Peru's political landscape lurches rightward again as Keiko Fujimori, daughter of the imprisoned former dictator, promises mass deportations of Venezuelan migrants and a direct alliance with Washington if she wins the presidency.
The three-time presidential candidate, now launching her fourth attempt at Lima's Government Palace, unveiled a platform Wednesday that reads like a greatest hits of right-wing populism: expel undocumented immigrants, align with Donald Trump's administration, and adopt what she calls "zero tolerance" toward migration from crisis-torn Venezuela.
"We will work hand in hand with President Trump to confront the threats facing our hemisphere," Fujimori declared at a campaign rally in Lima, according to AFP reporting. "It's time for Peru to recover its sovereignty and security."
The irony is impossible to miss. Fujimori's father, Alberto Fujimori, was himself the son of Japanese immigrants who fled poverty for Peru. The elder Fujimori governed for a decade before fleeing to Japan amid corruption scandals, then returned only to be imprisoned for human rights abuses during his authoritarian rule. He died last year while serving his sentence.
Now his daughter campaigns on expelling those seeking the same opportunities her grandparents once did.
A Regional Rightward Shift
But Fujimori's rhetoric isn't happening in isolation. It's part of a broader pattern across Latin America, where right-wing candidates from Argentina to El Salvador have seized power by promising iron-fist responses to migration, crime, and economic anxiety.
Peru hosts more than 1.5 million Venezuelan refugees, the second-largest population after Colombia. Most fled the Maduro regime's economic collapse and political repression - the same authoritarian tactics Fujimori's father once employed. They work informal jobs, send remittances home, and navigate a country increasingly hostile to their presence.
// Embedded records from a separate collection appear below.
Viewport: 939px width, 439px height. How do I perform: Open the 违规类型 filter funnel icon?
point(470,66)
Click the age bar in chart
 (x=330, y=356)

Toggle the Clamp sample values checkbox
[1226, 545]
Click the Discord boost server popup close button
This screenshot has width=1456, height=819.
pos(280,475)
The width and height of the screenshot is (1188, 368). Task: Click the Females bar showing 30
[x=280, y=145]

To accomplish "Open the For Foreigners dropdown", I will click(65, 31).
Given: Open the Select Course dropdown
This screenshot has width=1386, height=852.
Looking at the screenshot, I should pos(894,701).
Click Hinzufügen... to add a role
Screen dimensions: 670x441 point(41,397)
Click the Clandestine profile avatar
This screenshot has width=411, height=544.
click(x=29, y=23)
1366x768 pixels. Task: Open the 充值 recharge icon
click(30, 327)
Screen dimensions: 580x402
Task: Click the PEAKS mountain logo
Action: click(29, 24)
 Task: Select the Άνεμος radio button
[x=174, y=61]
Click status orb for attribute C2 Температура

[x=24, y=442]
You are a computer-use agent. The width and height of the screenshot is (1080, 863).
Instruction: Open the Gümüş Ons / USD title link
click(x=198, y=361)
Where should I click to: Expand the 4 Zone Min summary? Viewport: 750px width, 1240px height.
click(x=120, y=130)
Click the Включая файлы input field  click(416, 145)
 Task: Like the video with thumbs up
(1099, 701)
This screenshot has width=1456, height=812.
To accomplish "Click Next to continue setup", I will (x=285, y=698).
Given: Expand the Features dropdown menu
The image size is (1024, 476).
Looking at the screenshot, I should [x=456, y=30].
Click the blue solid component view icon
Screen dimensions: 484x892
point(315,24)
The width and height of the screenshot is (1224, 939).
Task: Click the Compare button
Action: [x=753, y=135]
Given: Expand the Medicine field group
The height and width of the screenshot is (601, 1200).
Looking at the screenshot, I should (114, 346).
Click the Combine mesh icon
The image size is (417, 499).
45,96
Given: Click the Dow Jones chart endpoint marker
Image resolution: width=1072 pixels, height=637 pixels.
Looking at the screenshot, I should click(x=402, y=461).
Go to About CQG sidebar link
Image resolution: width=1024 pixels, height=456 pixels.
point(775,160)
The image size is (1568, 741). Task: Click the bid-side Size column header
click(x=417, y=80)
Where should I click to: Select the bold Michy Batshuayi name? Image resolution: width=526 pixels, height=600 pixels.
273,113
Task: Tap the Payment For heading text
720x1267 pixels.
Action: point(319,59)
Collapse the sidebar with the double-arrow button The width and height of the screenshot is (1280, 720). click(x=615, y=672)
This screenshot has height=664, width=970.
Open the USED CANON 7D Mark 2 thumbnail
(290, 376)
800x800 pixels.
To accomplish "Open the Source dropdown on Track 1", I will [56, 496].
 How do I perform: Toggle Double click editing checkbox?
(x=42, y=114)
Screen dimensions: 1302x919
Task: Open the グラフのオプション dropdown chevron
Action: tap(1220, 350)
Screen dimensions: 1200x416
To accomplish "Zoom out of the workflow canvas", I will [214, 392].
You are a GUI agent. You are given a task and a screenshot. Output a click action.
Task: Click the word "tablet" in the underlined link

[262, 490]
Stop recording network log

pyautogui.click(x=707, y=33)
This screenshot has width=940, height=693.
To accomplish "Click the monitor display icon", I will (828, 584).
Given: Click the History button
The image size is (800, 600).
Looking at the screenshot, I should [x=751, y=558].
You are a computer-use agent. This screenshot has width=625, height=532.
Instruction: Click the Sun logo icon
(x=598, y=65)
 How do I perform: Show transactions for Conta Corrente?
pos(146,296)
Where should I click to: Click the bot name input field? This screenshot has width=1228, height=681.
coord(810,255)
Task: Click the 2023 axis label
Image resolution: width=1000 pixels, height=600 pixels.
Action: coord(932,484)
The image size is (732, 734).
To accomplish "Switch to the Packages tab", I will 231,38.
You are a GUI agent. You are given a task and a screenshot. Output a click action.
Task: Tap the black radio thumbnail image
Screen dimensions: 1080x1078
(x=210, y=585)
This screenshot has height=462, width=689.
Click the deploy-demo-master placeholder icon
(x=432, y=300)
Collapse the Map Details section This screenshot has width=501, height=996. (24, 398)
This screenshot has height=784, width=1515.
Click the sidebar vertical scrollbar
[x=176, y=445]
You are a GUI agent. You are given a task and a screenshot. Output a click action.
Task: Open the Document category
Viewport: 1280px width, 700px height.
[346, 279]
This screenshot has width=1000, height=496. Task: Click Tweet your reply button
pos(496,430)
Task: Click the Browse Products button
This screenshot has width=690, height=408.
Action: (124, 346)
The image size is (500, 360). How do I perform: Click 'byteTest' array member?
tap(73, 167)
Fujimori's pledge to "recover Peruvian jobs for Peruvians" echoes Trump's "America First" nationalism, transposed to a country where xenophobia toward darker-skinned migrants from the north mixes with class resentment and genuine economic frustration.
Democracy's Fragile Thread
This is Fujimori's fourth presidential campaign. She lost in 2011, 2016, and 2021 - each time by narrower margins. In 2021, she came within 44,000 votes of defeating leftist Pedro Castillo, then spent months claiming fraud, though international observers found none.
Castillo later imploded in corruption scandals and was impeached. His successor, Dina Boluarte, faces approval ratings in the single digits after deadly protests against her government. Peru has cycled through six presidents in six years, each administration collapsing under the weight of graft accusations, street mobilizations, or both.
In this chaos, Fujimori positions herself as the strongwoman who can restore order. Never mind that she herself faces corruption charges for allegedly receiving illegal campaign donations from Brazilian construction giant Odebrecht. Never mind the authoritarian legacy her surname carries.
The Peru election isn't until 2026, but Fujimori's early positioning around migration and alignment with Trump signals where she believes the political winds are blowing - and where Latin America's democratic experiments remain most vulnerable.
Twenty countries, 650 million people, and yes, we're more than your neighbor's problems. But we're also watching our own democracies strain under the weight of the very populism that once promised to save them. Somos nuestra propia historia - and right now, that history rhymes a little too much with the past.